To understand what that means, here are seven specific things you can look for that might indicate you are dealing with world-class people who are looking out for your investment. While shareholder-friendly management can't save a terrible business from its doomed fate, it can tilt the odds in your favor. All else equal, it can help make you richer with less risk.

Having a Clearly Articulated Dividend Policy 

Allocating shareholder capital is one of the most important jobs management has. How excess profits are handled is extraordinarily important. Whether those profits are reinvested in existing operations, used to acquire a competitor, expand into other industries, repurchase shares, or increase cash dividends to owners, the decision will have a substantial impact on the wealth of the owners.

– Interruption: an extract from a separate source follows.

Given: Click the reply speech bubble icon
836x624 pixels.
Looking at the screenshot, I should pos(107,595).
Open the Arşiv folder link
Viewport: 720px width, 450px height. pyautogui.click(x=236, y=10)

As Warren Buffett aptly illustrated in one of his shareholder letters, this skill is not something that comes naturally to most executives. “The lack of skill that many CEOs have at capital allocation is no small matter: After 10 years on the job, a CEO whose company annually retains earnings equal to 10% of net worth will have been responsible for the deployment of more than 60% of all the capital at work in the business.”

When management articulates a clear and justifiable dividend policy, shareholders are better able to hold them accountable and judge performance. It also tempers the urge to pursue overpriced acquisitions. An excellent example is U.S. Bank, the sixth-largest financial institution in the world.

According to the company’s 2005 annual report, “The Company has targeted returning 80% of earnings to our shareholders through a combination of dividends and share repurchases. In keeping with the target, the Company returned 90% of earnings in 2005.”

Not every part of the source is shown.